Source passage:
[start]

Nigeria is said to be in search of an Agenda. But we seek what we have, and search for what is not missing.  Contained in  the life and times of Alhaji Sule Oyesola Gbadamosi (SOG) OFR and the Otun of Ikorodu, is a viable Agenda for our country.

For decades now, we have debated Restructuring, and today, our country can be said to be split over it, and  what it means. Yet our Founding Fathers like SOG who negotiated our Independence and Future at the London Constitutional Conferences, had in place, a  Restructured country based on Federalism with separation powers between  the federating blocs and the centre.

Today, there are horrendous massacres in the country by rampaging criminal gangs clothed as ‘herdsmen’ If we had continued in the tradition of SOG and his fellow leaders in the then ruling Action Group in the West, by now, we would have had ranches and there would be no so called “Herdsmen-Farmers Communal Clashes” Before independence, they knew ranching was it and  established a huge one in the West as the beginning of a new culture.

National growth LS

Distinguished personalities, Ladies and Gentlemen, I was for decades a Trade Unionist, and in the Labour Movement, we had slogans like “If You Can Read, Thank Your Teacher!” “If You Can Write, Thank Your Teacher!!” “If You Can Read and Write, Thank Your Teacher!!!” That is why before I proceed further, I  need to thank Mrs. Tinu Gbadamosi, wife of Chief Rasheed Abiodun Gbadamosi, one of the sons of SOG who taught me at the Methodist Boys’ High School (MBHS)  Lagos.

What SOG taught us about Religion and Politics.

SOG was one of the leading Muslims of his day. He was known for his benevolence towards Islamic movements in general. A very religious person, he observed the five times daily prayer injunction and when many years later, old age could not allow him bend down, he would sit on a stool and say his five times a day prayer. He  went on his first pilgrimage to Mecca in 1940 and went a few times more. He had a mosque built as annex to his Ikorodu home. He donated land and funded the Jamat-ul- Islamiyya Division One Mosque in Ikorodu.

Despite his high standing in the Muslim Community, he did not only send one of his sons, Rasheed Abiodun  Gbadamosi to the Christian Mission School, the MBHS,  Lagos, but also  asked the Principal, the Reverend S.A. Osinulu to take him  in as part of his household. For the five years he spent at MBHS, Chief Rasheed Gbadamosi lived in the household of Reverend Osinulu. This shows the high enlightenment of SOG;  his open-heartedness and tolerance.

He respected other religions and people’s sensibilities. Apart from attending the obligatory Quoranic School, he  himself  had attended Christian Mission Schools, like the CMS Primary School, Ebute Ero, Lagos   and the Baptist  Academy,  Lagos. When occasions demanded, he accompanied his friends and associates to church functions. Apart from funding Muslim groups, he also donated to churches.

[end]

Parts of the exercise:
A – Reproduce word for word the part of the speech on Sule Oyesola Gbadamosi starting with "Distinguished personalities, Ladies" and going on through "Religion and Politics.".
B – Extend the speech on Sule Oyesola Gbadamosi by writing what comes after its final sentence.

Records:
[start]

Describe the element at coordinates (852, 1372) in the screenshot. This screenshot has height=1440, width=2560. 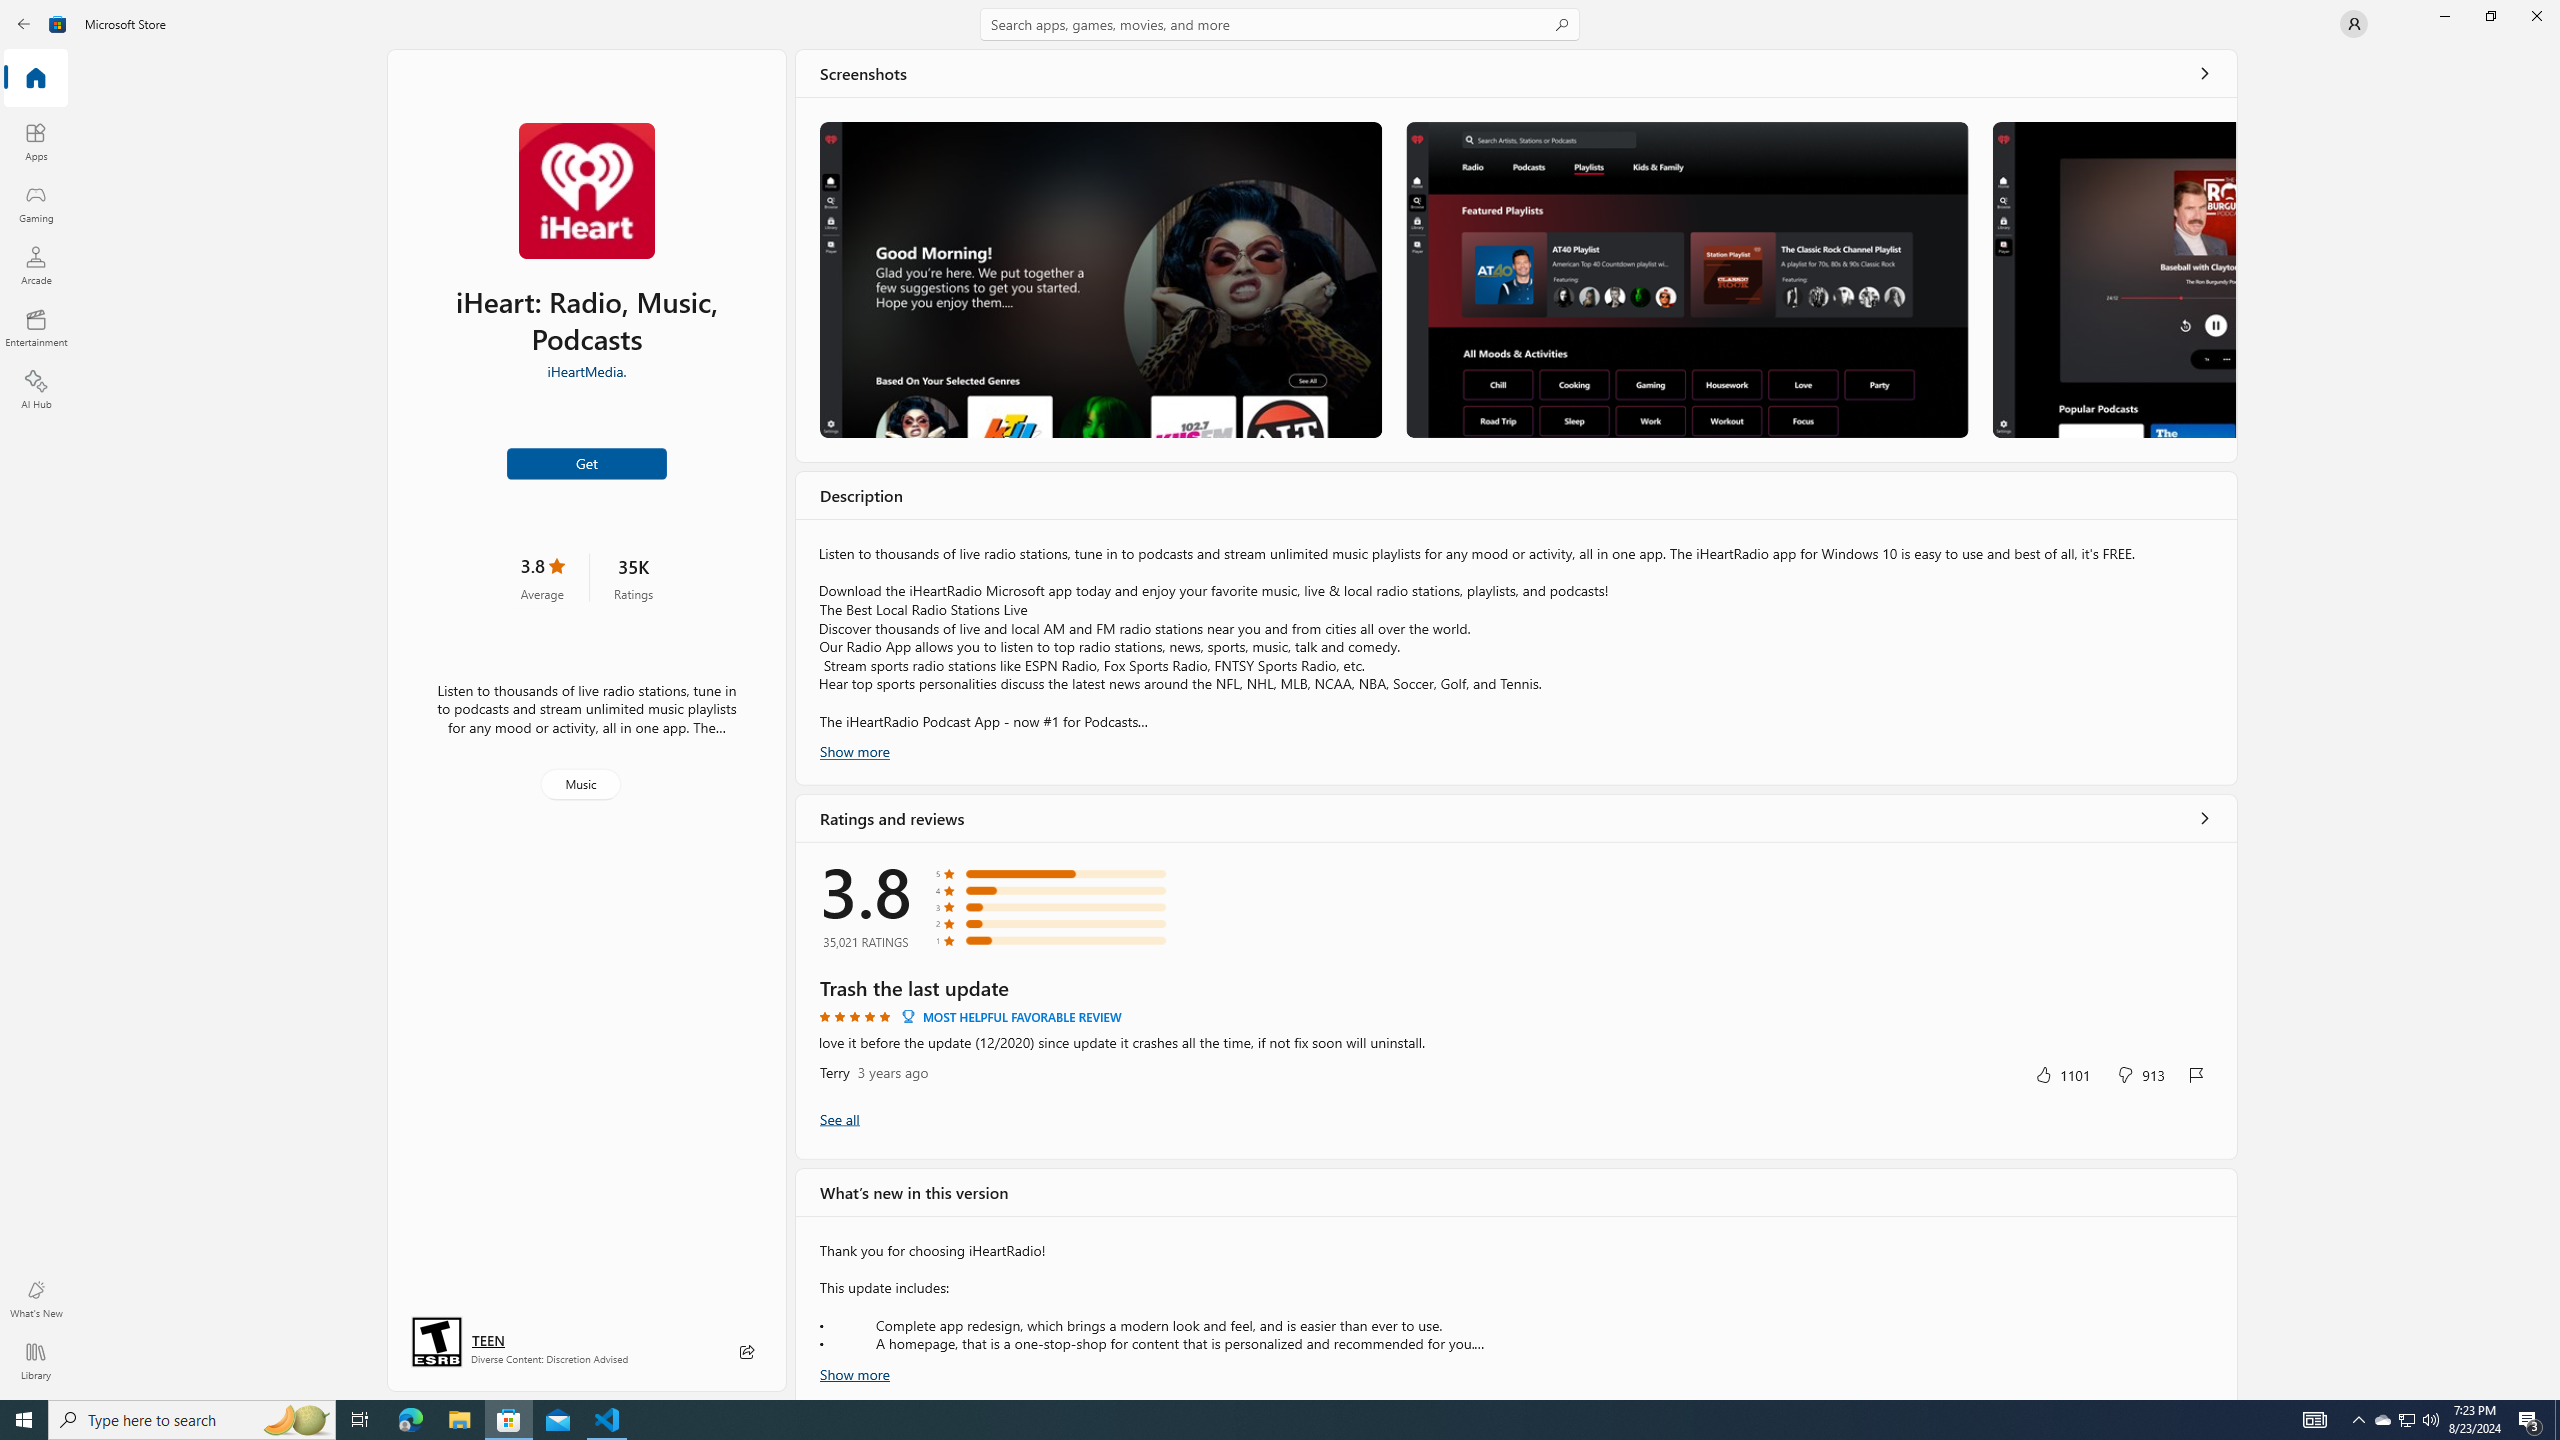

[end]
[start]

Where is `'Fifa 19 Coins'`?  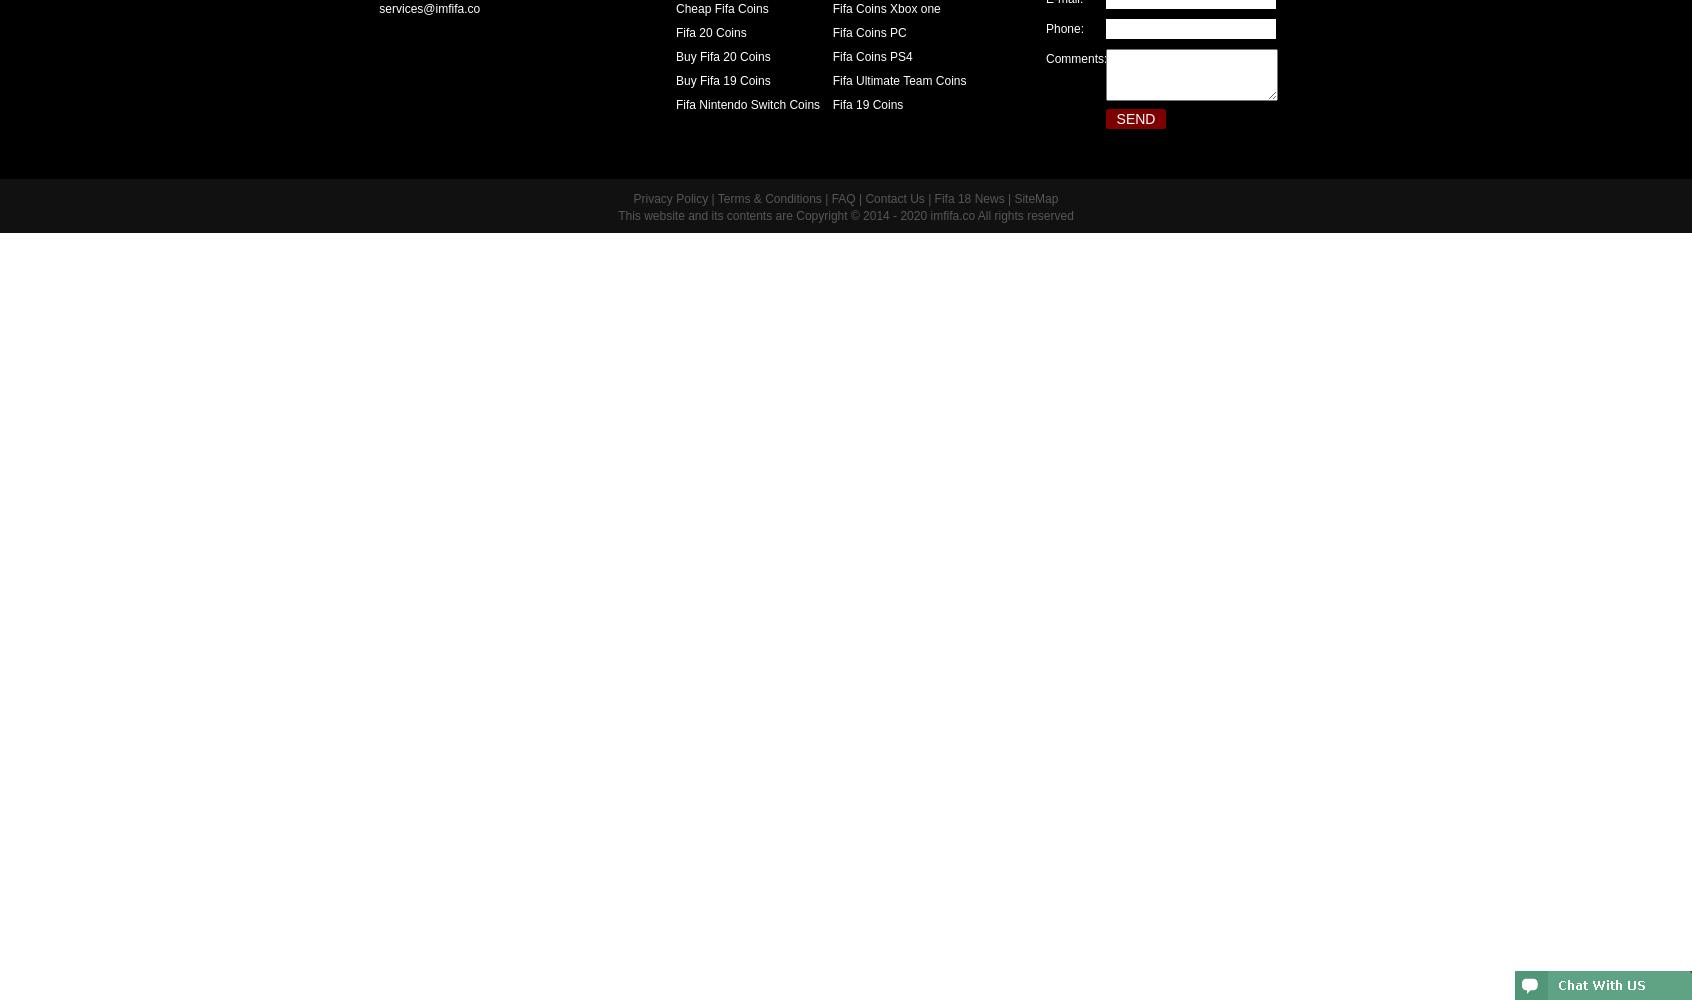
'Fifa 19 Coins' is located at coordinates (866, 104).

[end]

Task-by-task results:
A –
Distinguished personalities, Ladies and Gentlemen, I was for decades a Trade Unionist, and in the Labour Movement, we had slogans like “If You Can Read, Thank Your Teacher!” “If You Can Write, Thank Your Teacher!!” “If You Can Read and Write, Thank Your Teacher!!!” That is why before I proceed further, I  need to thank Mrs. Tinu Gbadamosi, wife of Chief Rasheed Abiodun Gbadamosi, one of the sons of SOG who taught me at the Methodist Boys’ High School (MBHS)  Lagos.

What SOG taught us about Religion and Politics.

B –
SOG demonstrated  in practice that we are all human beings irrespective of our religious inclinations and that we cannot run our politics and governance based on religious discrimination. To him, secularity was a given.

When in 1957 some Muslim groups decided to introduce religion into politics by forming an Islamic party, SOG was emphatic that it was injurious to the political health of the country.

In order to exploit this situation for political purposes, a number of Muslim groups founded in July 1957, a political party called the National Muslim League (Egbe Musulumi Apapo) Many of the founders came from the Muslim Welfare Association.

SOG and some Muslims got together to counter this development and encourage secular politics. They formed a group called the United Muslim Council. Leading members of this Council included Alhaji D.S. Adegbenro, who later became the Premier of the Western Region, Prince .A.  Adedamola  AG leader in Abeokuta, Alhaji Yekini Ojikutu, Member of the Lagos Town Council, Alhaji A. T Awelenje who was the Council President –General, and SOG. They succeeded in check mating the sectional party.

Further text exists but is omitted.